**DESCRIPTION OF THE TASK**: Reproduce exactly the lines below, starting with the line that contains "Task: Click the 激活 activate button" and ending with the last line of the records, both included, and nothing else.

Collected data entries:
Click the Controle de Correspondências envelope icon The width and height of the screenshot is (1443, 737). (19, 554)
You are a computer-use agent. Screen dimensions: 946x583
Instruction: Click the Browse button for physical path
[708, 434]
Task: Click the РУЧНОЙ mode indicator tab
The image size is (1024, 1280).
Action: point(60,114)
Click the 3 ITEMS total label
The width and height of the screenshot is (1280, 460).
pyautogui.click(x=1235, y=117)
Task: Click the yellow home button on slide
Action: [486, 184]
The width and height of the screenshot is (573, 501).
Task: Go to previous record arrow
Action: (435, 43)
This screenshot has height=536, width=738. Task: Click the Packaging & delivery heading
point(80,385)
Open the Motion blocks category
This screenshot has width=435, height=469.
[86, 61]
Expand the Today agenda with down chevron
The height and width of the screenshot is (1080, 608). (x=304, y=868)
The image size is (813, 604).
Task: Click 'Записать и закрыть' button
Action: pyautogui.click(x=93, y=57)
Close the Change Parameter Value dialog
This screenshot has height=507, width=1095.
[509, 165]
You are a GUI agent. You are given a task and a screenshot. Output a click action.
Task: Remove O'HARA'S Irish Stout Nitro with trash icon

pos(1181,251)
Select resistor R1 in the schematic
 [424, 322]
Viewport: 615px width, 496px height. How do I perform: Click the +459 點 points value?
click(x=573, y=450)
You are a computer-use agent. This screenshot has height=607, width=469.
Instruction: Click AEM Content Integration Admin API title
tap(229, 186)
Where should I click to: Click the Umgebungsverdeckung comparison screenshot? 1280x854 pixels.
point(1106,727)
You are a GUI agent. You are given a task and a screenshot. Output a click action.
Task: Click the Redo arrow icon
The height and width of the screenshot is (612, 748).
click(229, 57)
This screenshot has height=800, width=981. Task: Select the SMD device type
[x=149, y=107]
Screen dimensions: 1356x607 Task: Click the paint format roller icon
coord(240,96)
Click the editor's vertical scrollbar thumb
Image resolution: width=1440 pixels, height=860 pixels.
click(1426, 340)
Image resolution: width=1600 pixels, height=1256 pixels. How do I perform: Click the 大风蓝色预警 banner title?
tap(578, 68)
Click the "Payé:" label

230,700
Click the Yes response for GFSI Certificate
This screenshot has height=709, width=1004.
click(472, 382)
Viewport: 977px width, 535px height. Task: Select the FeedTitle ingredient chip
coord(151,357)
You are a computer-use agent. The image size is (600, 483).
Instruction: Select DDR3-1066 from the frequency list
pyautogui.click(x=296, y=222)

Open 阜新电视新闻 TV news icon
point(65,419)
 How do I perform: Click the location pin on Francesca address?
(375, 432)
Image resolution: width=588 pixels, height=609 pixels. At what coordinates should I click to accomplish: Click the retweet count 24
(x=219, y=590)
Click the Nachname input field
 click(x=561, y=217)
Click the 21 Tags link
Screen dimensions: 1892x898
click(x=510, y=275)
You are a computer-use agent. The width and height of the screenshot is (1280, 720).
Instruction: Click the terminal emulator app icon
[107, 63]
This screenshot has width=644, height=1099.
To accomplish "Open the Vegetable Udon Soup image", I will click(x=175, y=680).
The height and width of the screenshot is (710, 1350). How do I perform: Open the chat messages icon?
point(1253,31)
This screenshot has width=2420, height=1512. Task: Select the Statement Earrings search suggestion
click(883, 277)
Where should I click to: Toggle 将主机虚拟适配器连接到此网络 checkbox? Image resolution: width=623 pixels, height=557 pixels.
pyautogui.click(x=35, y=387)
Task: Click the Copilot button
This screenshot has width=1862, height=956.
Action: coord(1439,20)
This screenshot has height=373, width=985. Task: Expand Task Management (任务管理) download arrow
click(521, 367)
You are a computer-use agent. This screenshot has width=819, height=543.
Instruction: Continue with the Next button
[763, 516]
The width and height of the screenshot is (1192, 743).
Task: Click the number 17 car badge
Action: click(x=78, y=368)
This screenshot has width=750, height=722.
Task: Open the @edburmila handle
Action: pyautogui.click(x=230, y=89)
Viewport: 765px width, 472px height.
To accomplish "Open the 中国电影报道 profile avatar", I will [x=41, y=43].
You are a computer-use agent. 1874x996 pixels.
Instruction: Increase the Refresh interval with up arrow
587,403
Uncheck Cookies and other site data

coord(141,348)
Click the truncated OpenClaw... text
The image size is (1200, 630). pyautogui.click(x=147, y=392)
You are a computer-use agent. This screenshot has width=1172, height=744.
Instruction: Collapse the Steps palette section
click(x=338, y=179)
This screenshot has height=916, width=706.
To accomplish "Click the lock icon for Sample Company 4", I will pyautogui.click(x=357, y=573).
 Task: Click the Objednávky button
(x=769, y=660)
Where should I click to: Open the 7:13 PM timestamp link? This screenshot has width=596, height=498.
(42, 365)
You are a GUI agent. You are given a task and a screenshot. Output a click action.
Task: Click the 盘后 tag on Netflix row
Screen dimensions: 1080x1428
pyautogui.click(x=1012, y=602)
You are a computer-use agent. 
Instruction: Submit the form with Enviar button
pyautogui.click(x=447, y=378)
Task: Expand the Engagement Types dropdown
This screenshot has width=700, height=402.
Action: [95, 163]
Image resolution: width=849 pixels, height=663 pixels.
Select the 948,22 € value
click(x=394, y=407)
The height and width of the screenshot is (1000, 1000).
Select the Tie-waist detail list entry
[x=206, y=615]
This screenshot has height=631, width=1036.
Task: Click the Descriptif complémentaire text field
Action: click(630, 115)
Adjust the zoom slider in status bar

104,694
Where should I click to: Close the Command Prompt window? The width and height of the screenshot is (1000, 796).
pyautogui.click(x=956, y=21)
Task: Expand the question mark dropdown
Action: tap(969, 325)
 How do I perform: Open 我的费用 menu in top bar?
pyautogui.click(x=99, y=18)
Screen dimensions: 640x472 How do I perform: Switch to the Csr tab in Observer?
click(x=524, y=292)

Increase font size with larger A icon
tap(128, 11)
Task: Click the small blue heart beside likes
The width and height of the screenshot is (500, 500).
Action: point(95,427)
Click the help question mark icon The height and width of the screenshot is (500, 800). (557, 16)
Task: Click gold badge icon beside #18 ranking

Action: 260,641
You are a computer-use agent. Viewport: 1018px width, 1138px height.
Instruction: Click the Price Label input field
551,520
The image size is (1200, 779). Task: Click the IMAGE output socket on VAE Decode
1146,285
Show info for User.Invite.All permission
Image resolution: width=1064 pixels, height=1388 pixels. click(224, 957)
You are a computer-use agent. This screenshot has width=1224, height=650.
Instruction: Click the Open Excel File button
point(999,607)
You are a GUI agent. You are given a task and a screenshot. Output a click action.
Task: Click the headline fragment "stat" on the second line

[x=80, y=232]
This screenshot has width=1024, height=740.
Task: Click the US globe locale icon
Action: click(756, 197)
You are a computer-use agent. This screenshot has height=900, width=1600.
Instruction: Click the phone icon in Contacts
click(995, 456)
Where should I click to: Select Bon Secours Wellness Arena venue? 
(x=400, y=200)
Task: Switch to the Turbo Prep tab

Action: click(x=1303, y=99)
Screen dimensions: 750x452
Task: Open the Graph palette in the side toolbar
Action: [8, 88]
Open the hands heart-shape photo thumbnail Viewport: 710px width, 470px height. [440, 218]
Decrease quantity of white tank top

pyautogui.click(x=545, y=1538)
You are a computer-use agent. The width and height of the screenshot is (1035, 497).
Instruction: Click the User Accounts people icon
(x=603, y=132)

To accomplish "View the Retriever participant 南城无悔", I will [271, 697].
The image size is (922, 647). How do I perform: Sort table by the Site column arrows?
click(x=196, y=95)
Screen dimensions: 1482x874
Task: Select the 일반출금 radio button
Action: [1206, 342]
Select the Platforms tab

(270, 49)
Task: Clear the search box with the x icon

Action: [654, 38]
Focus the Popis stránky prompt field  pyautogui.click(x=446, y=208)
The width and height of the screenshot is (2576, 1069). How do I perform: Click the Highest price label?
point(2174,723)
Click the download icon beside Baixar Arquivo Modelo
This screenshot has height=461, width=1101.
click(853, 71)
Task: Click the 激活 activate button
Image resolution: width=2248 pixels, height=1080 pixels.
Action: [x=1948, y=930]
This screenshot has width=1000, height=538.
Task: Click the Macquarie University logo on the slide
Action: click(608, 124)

**RESPONSE TO THIS EXERCISE**:
Task: Click the 激活 activate button
Image resolution: width=2248 pixels, height=1080 pixels.
Action: [x=1948, y=930]
This screenshot has width=1000, height=538.
Task: Click the Macquarie University logo on the slide
Action: click(608, 124)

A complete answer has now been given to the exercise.